I think it was the sleek plastic stocks along with the effortless adjustments of the micro click peep sights and variety of inserts to choose from, and the devastating mass of the wide array of connical bullets that are now available and who can resist those powder pellets? :)
 
In the early 1960's I shot dove and quail with an old friend of the family who, often as not, did his shooting with an original English ML 14 gauge. Even when he used cartridge guns, they were all loaded with black powder. Ithica, LC Smith, Parker, Purdey, H&H. He shot like no one I've seen before or since, and I was more than convinced it was the black powder.
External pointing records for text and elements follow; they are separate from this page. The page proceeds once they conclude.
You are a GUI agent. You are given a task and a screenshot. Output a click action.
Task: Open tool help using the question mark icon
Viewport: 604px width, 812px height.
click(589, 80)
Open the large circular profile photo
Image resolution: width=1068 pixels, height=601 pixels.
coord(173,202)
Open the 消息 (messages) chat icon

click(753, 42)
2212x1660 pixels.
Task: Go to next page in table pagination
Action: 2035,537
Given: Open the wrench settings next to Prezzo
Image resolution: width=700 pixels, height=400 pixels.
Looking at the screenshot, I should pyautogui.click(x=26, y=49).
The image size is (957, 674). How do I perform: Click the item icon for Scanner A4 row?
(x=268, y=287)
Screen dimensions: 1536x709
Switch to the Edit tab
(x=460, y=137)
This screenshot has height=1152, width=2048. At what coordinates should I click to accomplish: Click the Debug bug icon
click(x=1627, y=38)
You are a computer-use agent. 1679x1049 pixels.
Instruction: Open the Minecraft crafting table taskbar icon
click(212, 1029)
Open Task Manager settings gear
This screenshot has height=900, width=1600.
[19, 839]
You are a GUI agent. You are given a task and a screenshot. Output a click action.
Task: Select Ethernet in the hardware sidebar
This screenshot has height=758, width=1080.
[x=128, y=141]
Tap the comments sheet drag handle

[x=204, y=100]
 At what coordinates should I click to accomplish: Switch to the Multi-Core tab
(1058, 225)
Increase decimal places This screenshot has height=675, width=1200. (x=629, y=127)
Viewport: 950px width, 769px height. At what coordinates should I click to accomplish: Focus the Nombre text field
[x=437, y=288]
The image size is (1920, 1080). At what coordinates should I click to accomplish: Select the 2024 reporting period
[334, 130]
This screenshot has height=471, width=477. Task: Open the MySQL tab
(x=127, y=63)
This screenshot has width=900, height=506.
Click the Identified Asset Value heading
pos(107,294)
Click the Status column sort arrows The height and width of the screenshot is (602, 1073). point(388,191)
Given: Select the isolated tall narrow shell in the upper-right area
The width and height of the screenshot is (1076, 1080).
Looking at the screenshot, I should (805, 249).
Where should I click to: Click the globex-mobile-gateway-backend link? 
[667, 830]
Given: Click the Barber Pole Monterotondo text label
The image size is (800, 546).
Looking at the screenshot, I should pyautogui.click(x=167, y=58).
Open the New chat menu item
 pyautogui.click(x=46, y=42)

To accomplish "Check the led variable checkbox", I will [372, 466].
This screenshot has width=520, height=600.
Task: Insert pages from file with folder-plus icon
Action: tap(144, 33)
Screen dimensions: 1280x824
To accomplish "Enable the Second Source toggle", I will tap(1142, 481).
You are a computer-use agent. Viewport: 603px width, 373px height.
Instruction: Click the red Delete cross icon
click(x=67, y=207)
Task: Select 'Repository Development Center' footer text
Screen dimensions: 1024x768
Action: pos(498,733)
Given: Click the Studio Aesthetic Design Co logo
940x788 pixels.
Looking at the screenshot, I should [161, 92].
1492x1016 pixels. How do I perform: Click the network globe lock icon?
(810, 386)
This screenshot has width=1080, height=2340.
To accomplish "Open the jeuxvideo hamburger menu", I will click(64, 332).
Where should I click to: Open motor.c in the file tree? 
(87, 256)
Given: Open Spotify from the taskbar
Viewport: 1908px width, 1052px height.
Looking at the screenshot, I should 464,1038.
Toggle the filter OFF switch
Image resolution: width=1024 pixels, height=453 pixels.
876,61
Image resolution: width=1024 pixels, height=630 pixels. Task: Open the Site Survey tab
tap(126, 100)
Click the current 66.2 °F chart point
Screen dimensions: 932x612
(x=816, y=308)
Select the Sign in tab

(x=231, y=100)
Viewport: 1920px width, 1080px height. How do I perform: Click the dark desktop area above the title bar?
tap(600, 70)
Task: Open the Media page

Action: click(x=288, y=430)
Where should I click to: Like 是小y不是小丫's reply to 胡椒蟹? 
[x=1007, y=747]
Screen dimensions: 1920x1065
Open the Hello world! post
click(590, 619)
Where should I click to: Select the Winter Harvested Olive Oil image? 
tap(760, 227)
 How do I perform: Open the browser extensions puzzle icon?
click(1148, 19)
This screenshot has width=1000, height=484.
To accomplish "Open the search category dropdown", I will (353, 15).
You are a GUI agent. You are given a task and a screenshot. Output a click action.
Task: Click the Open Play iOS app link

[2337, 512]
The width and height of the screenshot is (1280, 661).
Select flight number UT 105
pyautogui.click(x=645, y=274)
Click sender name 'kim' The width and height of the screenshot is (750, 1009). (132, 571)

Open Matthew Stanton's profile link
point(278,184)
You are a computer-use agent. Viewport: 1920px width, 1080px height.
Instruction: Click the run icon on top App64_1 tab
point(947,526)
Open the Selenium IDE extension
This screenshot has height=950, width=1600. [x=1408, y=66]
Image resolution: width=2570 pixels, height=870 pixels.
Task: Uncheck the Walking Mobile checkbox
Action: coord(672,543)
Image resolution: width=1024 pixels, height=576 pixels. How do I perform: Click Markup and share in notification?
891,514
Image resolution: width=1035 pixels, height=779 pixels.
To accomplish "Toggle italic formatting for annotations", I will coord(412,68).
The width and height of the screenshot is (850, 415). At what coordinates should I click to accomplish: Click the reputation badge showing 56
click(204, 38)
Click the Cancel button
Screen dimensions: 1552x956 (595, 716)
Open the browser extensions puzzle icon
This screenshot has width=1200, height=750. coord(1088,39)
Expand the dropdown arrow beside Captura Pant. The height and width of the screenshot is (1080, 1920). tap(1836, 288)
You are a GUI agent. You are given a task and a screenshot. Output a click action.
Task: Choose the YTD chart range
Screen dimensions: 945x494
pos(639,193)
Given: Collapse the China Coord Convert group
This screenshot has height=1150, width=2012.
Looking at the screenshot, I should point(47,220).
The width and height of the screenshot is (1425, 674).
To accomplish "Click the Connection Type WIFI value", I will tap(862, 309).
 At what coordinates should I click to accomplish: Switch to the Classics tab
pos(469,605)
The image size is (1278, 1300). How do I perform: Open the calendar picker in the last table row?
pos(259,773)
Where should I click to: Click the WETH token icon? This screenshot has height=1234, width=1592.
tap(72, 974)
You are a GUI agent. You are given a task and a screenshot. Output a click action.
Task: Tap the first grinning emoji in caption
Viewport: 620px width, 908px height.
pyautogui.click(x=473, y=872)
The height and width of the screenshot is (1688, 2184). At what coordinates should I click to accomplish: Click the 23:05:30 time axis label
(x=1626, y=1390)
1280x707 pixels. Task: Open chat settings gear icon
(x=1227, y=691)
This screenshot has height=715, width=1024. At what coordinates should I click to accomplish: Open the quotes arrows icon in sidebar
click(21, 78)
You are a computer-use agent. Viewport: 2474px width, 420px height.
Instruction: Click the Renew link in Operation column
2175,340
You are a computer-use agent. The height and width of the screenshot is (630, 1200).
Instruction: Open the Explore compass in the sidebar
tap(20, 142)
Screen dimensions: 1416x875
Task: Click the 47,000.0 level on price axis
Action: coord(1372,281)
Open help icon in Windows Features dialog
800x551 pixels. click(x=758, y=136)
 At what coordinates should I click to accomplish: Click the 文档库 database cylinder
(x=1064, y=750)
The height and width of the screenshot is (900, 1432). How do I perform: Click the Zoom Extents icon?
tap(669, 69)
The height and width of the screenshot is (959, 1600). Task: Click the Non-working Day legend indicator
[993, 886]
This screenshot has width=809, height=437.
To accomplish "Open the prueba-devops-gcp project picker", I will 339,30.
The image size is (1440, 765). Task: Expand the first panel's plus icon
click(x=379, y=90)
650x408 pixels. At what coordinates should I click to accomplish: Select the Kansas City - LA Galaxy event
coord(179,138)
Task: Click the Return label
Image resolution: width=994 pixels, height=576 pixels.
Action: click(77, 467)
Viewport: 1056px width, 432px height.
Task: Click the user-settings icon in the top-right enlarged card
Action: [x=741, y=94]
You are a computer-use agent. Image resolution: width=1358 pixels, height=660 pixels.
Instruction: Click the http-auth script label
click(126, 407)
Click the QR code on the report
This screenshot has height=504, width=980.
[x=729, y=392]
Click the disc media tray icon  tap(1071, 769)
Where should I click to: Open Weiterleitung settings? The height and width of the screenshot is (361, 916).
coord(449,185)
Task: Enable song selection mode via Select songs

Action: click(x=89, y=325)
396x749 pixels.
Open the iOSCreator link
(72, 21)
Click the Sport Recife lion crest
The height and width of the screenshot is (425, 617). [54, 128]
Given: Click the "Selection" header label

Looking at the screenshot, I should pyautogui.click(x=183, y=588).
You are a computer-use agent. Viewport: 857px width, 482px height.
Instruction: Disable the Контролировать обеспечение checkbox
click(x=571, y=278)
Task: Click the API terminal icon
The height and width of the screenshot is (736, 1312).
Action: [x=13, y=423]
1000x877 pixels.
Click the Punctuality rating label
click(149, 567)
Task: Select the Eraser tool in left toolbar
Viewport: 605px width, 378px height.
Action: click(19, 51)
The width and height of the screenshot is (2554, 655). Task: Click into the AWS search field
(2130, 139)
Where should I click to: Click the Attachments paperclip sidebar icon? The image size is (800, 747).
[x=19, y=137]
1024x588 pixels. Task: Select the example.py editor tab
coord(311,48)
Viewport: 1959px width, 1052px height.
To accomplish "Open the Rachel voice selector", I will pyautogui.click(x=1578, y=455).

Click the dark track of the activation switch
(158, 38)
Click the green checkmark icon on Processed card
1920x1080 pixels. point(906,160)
Not surprisingly, my first ML was a double 12 gauge and I did a whole lot of bird hunting with it including waterfowl.

Got a little more meat on my bones and he got me into shooting his collection of fine old English and assorted European double rifles. Most were cartridge, but some were ML. He died while I was in high school and I got distracted by girls, college, wife, family and job, so it took quite a while to get around to the rifle side of things. Like about 40 years. Can't imagine why it took so long, but there you have it.

Never learned what became of all his guns, but I clearly remember a whole bunch of his "Kentucks" standing muzzle down in a wooden barrel like umbrellas in one corner of his living room. Those were every day guns, and the good ones were squirreled away with his other rifles and shotgun in his "gun room." No doubt he had several hundred guns, and the newest probably predated WWI. I'm betting the stuff is scattered through collections all over the country now.

Can you guess what pops up in my dreams sometimes?